Una celebración tenebrosa

En los últimos días hemos visto cómo el PIT-CNT y los sectores totalitarios del Frente Amplio celebraron un nuevo aniversario de la revolución cubana, hablando a las claras de su visión ideológica antidemocrática y contraria a los derechos humanos. La defensa de una dictadura asesina y criminal solo puede ser hecha desde los más hondos abismos del alma o desde los servilismos más repugnantes, como atestigua bien este caso.

El 1 de enero, como para comenzar el año sin medias tintas, el PIT-CNT publicó una comunicación en la red X, que rezaba: “#EstaeslaRevolución. 65 años. Triunfo de la Revolución cubana. Una gesta histórica que marcó un hito en la lucha por la dignidad, la autodeterminación y la justicia social. Cuba continúa demostrando que no estamos destinados a la sumisión frente a los poderosos del mundo.” Así como el lector lo ve. Tratemos de sobreponernos un momento a la indignación de que se celebre la muerte, la violación de los derechos humanos y la destrucción de cientos de miles de vidas, para tratar de analizar un poco qué es lo que celebran estas personas.

Cuando las fuerzas de Fidel Castro finalmente se impusieron al Ejército que comandaba el dictador Fulgencio Batista, se despertó una esperanza de que Cuba pudiera dejar atrás un gobierno autoritario por otro que respetara la democracia y los derechos humanos. Lo cierto es que Fidel Castro, el Che Guevara y todos sus secuaces se encargaron de que la ilusión durara muy poco.

En términos políticos, simplemente una dictadura sustituyó a otra y, en términos cuantitativos, las torturas, muertes y vejaciones de todo tipo se multiplicaron. Se crearon campos de concentración para disidentes y minorías de todo tipo, con especial predilección por la tortura a homosexuales, y el propio Che Guevara declaró en una carta que disfrutaba de asesinar personas. La isla del Caribe se convirtió en una prisión de la que las personas procuraban y procuran escapar en balsas improvisadas, en la que muchas veces pierden la vida en pleno océano, con la expectativa de alcanzar los Estados Unidos. Como ocurrió en Alemania, donde el muro en Berlín lo construyeron los comunistas para que la gente no se escapara hacia la Alemania que respetaba los derechos humanos, en Cuba la gran muralla es un gran mar que se lleva tragadas decenas de miles de personas.

Están documentadas miles de violaciones a los derechos humanos ocurridos durante estos tristes 65 años, las personas que fueron mutiladas en las prisiones, los asesinatos determinados por los propios Castro y sus secuaces y toda una serie interminable de horrores, como para poder mirar para otro lado.
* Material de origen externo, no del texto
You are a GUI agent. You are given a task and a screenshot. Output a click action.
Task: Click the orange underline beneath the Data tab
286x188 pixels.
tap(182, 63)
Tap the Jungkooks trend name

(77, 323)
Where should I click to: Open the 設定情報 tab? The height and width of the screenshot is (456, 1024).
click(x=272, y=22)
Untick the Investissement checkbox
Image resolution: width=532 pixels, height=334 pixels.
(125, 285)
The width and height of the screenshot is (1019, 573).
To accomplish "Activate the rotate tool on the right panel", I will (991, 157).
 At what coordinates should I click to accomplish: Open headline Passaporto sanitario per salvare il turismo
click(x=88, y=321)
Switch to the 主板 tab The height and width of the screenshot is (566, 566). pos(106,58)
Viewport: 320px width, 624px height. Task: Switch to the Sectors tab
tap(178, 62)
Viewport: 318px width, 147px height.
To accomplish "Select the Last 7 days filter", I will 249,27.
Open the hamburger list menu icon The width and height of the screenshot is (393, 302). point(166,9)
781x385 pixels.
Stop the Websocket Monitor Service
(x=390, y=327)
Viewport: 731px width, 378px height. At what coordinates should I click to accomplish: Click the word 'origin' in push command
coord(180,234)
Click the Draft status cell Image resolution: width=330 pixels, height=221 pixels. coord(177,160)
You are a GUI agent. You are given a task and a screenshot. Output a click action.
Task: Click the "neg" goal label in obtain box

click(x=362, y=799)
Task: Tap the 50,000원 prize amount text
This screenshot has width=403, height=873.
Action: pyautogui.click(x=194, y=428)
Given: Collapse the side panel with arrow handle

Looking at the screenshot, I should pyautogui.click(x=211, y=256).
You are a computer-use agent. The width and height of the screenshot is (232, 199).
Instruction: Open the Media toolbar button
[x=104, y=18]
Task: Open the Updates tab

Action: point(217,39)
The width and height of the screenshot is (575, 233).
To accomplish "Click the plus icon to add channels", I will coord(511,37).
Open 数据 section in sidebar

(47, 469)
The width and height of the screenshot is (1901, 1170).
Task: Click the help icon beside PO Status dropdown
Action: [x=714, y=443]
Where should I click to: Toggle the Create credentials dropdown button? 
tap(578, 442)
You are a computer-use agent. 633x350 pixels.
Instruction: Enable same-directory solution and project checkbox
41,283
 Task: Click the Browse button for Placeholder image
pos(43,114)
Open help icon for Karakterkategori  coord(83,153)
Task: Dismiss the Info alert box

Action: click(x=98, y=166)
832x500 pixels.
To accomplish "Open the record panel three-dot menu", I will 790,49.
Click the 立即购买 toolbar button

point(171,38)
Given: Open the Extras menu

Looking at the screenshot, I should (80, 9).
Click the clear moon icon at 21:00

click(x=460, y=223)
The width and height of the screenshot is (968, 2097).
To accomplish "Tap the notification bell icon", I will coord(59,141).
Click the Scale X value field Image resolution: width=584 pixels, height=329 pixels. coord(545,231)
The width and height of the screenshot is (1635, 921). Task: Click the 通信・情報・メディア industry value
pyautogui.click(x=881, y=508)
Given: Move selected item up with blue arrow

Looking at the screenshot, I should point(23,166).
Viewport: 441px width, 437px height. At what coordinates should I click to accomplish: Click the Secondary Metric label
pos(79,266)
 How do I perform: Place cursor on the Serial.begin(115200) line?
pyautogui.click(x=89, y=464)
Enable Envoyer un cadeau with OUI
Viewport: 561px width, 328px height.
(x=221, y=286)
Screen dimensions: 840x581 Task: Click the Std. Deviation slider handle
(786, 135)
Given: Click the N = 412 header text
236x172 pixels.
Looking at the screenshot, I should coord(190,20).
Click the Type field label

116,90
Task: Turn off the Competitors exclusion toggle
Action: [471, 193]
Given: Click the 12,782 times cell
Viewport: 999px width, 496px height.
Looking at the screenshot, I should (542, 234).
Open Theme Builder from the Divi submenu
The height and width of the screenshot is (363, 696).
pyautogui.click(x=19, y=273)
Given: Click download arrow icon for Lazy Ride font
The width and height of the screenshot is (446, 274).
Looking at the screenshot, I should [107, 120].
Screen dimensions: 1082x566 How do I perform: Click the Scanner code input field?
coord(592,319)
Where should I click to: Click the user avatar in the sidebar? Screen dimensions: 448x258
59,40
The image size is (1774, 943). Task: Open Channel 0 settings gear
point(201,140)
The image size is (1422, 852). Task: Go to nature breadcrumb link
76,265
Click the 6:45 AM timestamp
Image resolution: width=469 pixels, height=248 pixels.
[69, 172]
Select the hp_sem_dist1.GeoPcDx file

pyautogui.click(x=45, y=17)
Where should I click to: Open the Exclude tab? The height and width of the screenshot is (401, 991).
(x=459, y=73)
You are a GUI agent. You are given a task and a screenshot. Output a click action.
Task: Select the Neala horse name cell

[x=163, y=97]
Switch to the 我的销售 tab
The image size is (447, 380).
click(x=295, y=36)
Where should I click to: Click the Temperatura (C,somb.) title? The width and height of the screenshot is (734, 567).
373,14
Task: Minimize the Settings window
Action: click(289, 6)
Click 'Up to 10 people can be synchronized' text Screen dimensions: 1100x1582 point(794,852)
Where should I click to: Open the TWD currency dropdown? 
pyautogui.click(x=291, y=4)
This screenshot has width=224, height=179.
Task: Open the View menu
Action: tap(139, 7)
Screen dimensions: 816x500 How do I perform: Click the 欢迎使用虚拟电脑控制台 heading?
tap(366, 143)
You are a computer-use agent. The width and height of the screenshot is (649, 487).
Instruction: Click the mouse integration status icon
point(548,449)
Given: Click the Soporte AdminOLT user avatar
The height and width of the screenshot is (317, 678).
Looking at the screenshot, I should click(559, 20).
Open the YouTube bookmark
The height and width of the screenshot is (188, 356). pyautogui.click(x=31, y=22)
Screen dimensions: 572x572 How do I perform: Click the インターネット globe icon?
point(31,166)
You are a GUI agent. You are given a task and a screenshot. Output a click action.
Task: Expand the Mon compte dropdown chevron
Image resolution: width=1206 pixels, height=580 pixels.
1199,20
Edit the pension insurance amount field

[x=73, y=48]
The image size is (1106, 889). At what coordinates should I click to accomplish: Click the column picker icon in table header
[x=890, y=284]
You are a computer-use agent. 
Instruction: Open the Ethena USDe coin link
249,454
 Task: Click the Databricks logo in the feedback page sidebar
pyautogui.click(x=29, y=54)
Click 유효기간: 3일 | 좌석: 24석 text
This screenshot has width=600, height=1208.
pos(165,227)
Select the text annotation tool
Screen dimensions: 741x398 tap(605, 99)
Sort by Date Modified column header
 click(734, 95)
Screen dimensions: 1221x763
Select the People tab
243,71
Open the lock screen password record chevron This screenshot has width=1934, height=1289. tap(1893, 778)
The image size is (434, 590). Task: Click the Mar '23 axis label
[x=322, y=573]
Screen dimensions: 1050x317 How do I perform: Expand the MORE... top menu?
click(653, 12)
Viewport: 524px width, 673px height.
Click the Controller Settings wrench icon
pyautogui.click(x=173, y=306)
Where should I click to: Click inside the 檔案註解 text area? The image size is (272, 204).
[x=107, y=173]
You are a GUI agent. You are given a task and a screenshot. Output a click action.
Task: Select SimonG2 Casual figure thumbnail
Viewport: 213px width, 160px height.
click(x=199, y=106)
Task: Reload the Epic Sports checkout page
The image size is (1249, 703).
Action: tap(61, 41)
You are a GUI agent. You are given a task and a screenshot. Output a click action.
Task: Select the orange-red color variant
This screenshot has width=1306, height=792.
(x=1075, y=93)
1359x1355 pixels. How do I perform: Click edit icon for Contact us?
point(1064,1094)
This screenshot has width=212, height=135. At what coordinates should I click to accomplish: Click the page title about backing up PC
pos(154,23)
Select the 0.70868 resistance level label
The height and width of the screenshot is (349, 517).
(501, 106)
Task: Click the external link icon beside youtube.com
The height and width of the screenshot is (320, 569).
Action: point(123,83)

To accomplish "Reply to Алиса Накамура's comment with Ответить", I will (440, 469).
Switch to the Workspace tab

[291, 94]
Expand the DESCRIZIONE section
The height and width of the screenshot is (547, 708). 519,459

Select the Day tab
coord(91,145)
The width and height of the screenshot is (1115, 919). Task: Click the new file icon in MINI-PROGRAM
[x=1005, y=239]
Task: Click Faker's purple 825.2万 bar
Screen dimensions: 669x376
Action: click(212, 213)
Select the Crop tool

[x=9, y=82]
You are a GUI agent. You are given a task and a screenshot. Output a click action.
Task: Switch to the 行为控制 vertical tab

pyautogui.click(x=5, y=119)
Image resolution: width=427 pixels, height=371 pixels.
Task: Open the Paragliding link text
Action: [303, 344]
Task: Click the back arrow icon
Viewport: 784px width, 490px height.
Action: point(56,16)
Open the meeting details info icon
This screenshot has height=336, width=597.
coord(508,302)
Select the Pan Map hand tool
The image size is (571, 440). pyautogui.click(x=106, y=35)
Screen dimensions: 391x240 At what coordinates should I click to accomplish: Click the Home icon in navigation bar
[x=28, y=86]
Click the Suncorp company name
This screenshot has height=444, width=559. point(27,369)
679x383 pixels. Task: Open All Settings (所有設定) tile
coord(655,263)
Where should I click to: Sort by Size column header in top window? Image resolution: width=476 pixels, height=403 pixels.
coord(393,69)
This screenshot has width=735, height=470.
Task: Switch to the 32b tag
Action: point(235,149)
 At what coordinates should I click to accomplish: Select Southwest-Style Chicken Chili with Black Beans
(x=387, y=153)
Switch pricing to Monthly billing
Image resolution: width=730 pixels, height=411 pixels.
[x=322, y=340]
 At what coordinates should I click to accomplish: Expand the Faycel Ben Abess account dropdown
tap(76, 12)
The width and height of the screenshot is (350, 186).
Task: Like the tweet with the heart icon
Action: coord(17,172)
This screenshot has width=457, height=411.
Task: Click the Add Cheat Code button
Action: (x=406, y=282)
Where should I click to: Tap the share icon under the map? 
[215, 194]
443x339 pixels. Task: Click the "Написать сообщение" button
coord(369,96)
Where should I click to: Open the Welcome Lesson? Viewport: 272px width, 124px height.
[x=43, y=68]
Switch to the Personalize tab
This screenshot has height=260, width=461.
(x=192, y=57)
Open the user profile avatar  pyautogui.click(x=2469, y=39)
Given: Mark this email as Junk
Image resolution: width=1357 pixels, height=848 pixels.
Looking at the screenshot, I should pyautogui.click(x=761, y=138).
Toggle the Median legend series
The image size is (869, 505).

Quien celebra la revolución cubana celebra la muerte. No se explica adherir a esta celebración si no es en un proceso de pérdida de todo decoro, todo aprecio por la vida, habiendo sucumbido al servilismo de una dictadura atroz y despreciable. De estos personajes que celebran las violaciones a los derechos humanos, como Marcelo Abdala y sus cómplices, hay que estar lo más lejos en todos los sentidos posibles, comenzando por los valores.

Por si fuera poco, la tragedia cubana también lo es en términos económicos, la inmensa mayoría de los cubanos, algo así como el 95%, según las estimaciones más confiables, vive en la indigencia, vale decir, no alcanza a comer lo necesario para vivir. La isla se ha empobrecido notoriamente, pese a que en las últimas décadas han llegado inversiones extranjeras, un gran turismo y un intercambio comercial creciente con el resto del mundo. La historia no es nueva, es lo que pasa en todos los gobiernos comunistas, salvo una pequeña clase dirigente, llamada nomenclatura, que se enriquece y vive como sultanes; el resto de la población es pauperizada a golpes o a hambre, no hay otra. No es una desviación del sistema, es el sistema en sí mismo, es lo que ha ocurrido con todos los experimentos comunistas y es inevitable dentro de la lógica y los incentivos de ese sistema criminal, que así ocurra.

Afortunadamente, la inmensa mayoría de los uruguayos no compartimos estas ideas despreciables del PIT-CNT y sectores del Frente Amplio. Sabemos que la revolución fracasó y lo hizo hace mucho tiempo, desde el momento en que empezó a asesinar, a torturar y a procurar impedir que los cubanos abandonaran ese infierno en la tierra. Todo lo que ocurrió en Cuba desde que comenzó la dictadura del sátrapa del Caribe fue un horror. Defenderlo hoy, en el Uruguay del siglo XXI, solo puede provocar nauseas, espanto y preocupación.